- [Consigne]: Pouvez-vous poursuivre le texte sur les tensions au sein de l'Église catholique en Chine en reprenant juste après sa dernière phrase ?

- [Texte source]:
——————————
Tensions au sein de l’Eglise en Chine
La tension monte au sein de l’Eglise catholique en Chine. Tandis qu’une nouvelle session de négociations entre le Saint-Siège et le gouvernement chinois doit avoir lieu dans les prochains jours, des rangs de la partie ‘clandestine’ de l’Eglise surgissent des évêques qui n’ont pas été nommés par le pape.
Chacun sait que l’Eglise catholique en Chine est divisée en une partie ‘officielle’ s’accommodant de la tutelle de l’Association patriotique des catholiques chinois, et d’une partie ‘clandestine’ qui refuse d’avoir affaire avec cette structure conçue par le pouvoir communiste chinois pour contrôler l’Eglise. De fait, les choses pourraient être encore plus compliquées, rapporte l’agence d’information «Eglises d’Asie».
Toutes les tentatives issues des catholiques chinois pour parvenir à une unité dépassant la division ‘officiels’ – ‘clandestins’ se sont heurtées systématiquement aux manœuvres du pouvoir en place. L’apparition publique récente d’un évêque ‘clandestin’, mais non reconnu par Rome, vient compliquer les affaires.
——————————
- [Enregistrements pour localiser les éléments décrits]:
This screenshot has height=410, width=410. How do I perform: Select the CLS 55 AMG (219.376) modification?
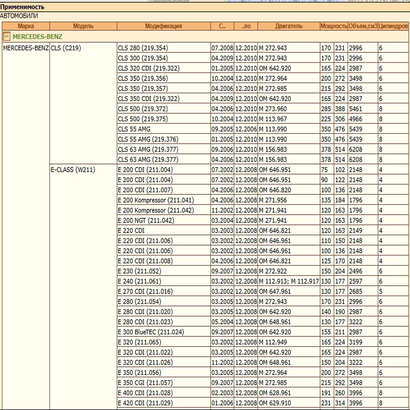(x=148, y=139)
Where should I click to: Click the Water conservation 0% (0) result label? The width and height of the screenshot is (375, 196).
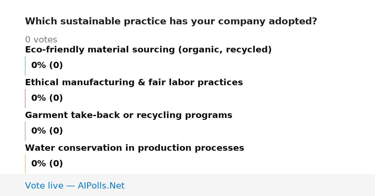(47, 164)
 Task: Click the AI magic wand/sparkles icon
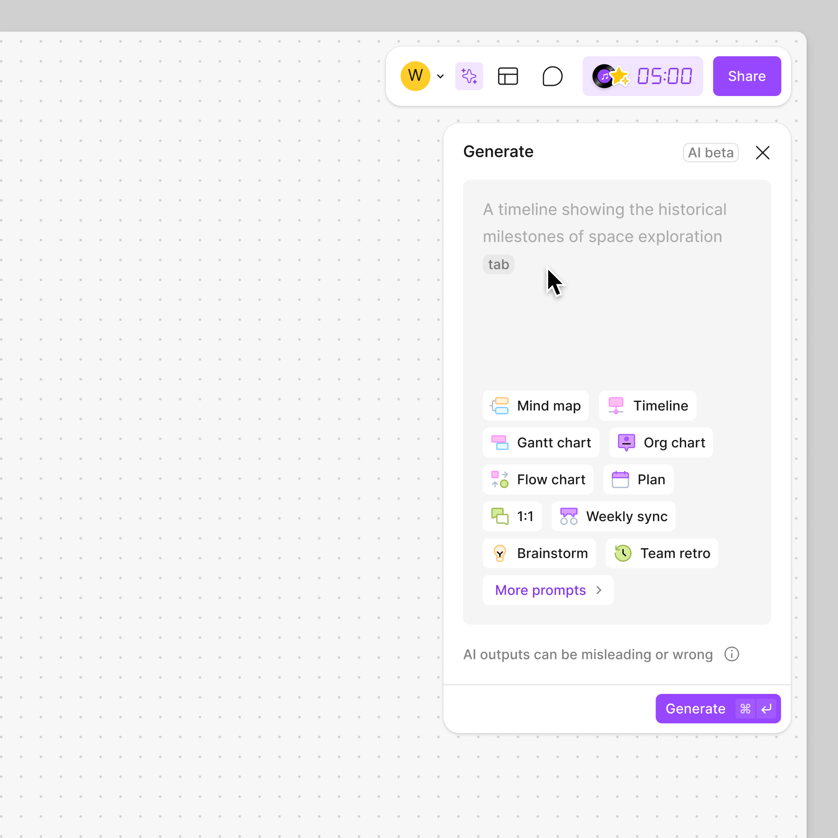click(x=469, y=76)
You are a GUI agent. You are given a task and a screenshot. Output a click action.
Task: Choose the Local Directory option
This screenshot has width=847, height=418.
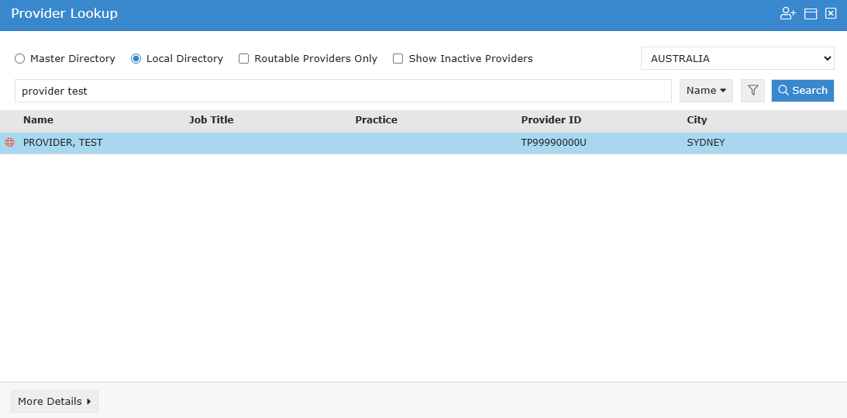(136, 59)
——————————
- [Réponse rédigée]:
L’apparition publique de Mgr Paul Dong Guanhua qui s’est présenté comme évêque de Zhengding, un diocèse important de la province du Hebei, suscite nombre d’interrogations. Le Père Paul Dong Guanhua a annoncé qu’il avait été ordonné évêque en 2005 en secret par Mgr Casimirus Wang Milu, évêque jusqu’en 2003 de Tianshui, un diocèse de la province du Gansu. Le problème est que Mgr Wang Milu est connu depuis longtemps pour ne pas avoir toute sa tête, raison pour laquelle il lui avait été demandé de quitter la direction de son diocèse en 2003. Lorsque Rome a eu vent de cette ordination, menée sans son assentiment préalable, il avait demandé au P. Dong de ne pas exercer un quelconque ministère épiscopal. Pendant plusieurs années le Père Dong s’est conformé à ces instructions. Mais en mai dernier, il a commencé par rendre publique son ordination épiscopale et en septembre il est apparu portant la mitre et la crosse.
Excommunication «latae sententiae»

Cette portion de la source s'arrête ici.